Son crímenes, estos y los que se producen en otros lugares, que requieren de investigación y no pueden quedar impunes. La ONU ha dicho que “en la actualidad, la crisis en Sudán del Sur sigue estando marcada por un insidioso desprecio por la vida humana”. Y ha añadido que la violencia sexual y la violación como arma de guerra “ha sido una característica definitoria –y despreciable– de esta crisis desde el principio”. El 50% de la población del país necesita ayuda humanitaria para sobrevivir. El riesgo de desnutrición afecta a más de 1.600.000 niños. Y a pesar de todo el conflicto en Sudán del Sur, tal como indica el Alto Comisionado, “es una tragedia que parece haberse deslizado en la niebla de la amnesia global”.

La situación en Myanmar, por cambiar de foco, se ha convertido en una pesadilla interminable, igualmente alejada de los focos de la política mundial. Tres años de régimen militar han infligido –se lee en el informe– “niveles insoportables de sufrimiento y crueldad a la población de Myanmar. Tres años de operaciones militares diseñadas para reprimir, aterrorizar, deshumanizar y destruir. Reprimiendo todas las formas de oposición y disidencia”.

Se han verificado que más de 4.603 civiles que han muerto a manos del ejército desde febrero de 2021, pero, según la ONU, el número real es sin duda mucho mayor. Los informes incluyen referencia a unos 400 civiles que han sido “quemados vivos o ejecutados”.

Las palabras del Alto Comisionado para referirse a la situación en Gaza no le van a zaga: “Eso es una carnicera. Los horrores que se están desarrollando ante nuestros ojos en Gaza parecen no tener límites, ni palabras para describirlos”.
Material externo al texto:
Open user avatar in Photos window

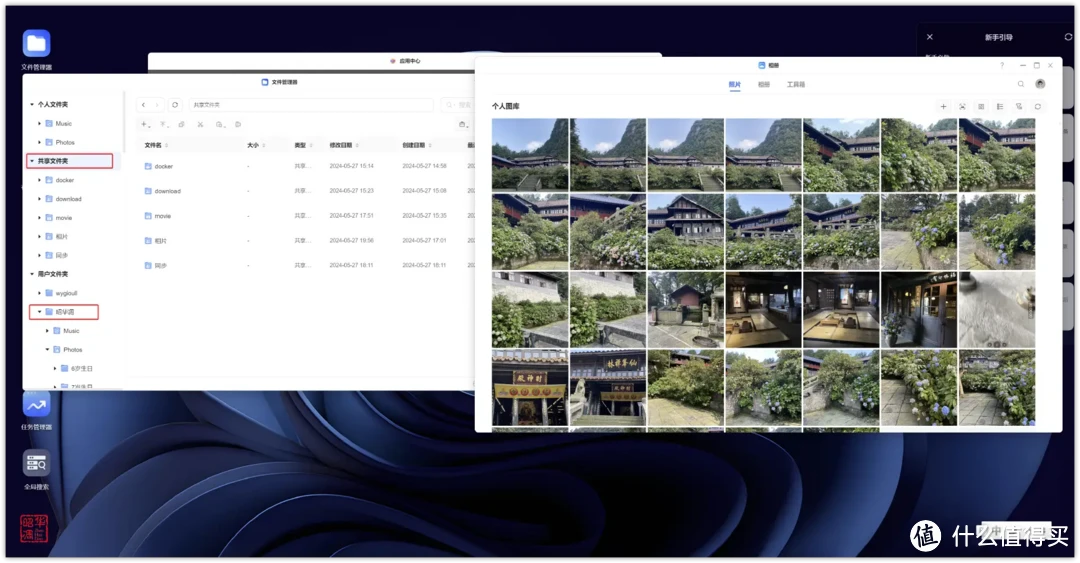click(1040, 84)

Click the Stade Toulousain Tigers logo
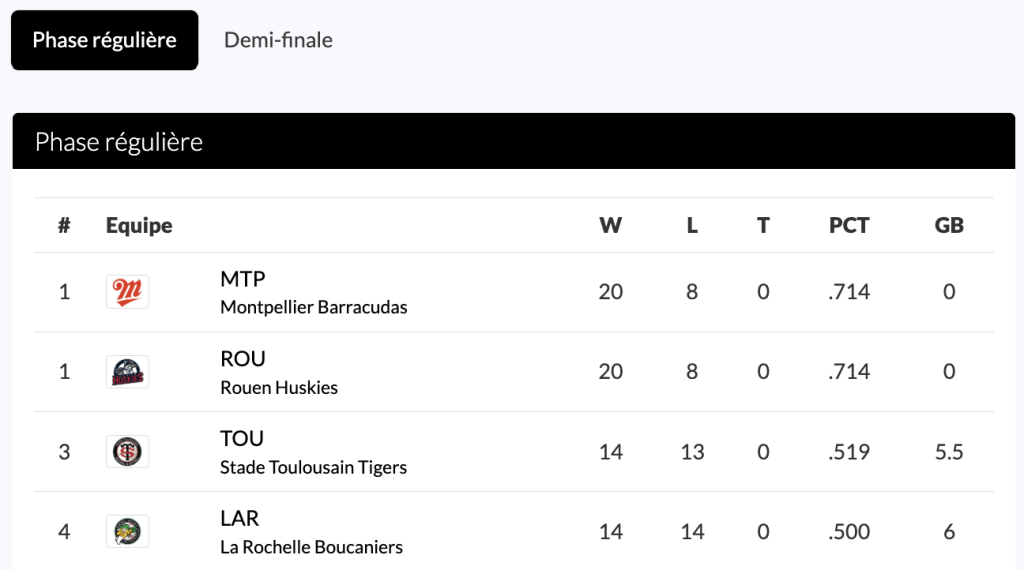click(127, 452)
El informe recuerda cifras insoportables: 30.000 muertos, un total de 100.000 personas si incluimos a las heridas. El gravísimo deterioro de la situación humanitaria y de los derechos humanos en Gaza no puede dejar diferente a nadie. Y los ataques a los servicios humanitarios de los últimos días constituyen crímenes que ofenden la condición humana global. Los crímenes internacionales, cualquiera sea la víctima, cualquiera la autoría, cualquiera el contexto geopolítico, no pueden quedar impunes.

El Alto Comisionado culmina con un ejercicio que no sé si es esperanzado: “Y, sin embargo, debemos aferrarnos a la promesa de que la paz es alcanzable en los Territorios Palestinos Ocupados e Israel. Para que eso funcione, la ocupación debe terminar. Los dirigentes israelíes deben aceptar el derecho de los palestinos a vivir en un Estado independiente. Y todas las facciones palestinas deben aceptar el derecho de Israel a existir en paz y seguridad”.

A esa idea nos aferramos también nosotros, sin saber tampoco si la esperanza de paz pisa algún suelo firme que la sostenga.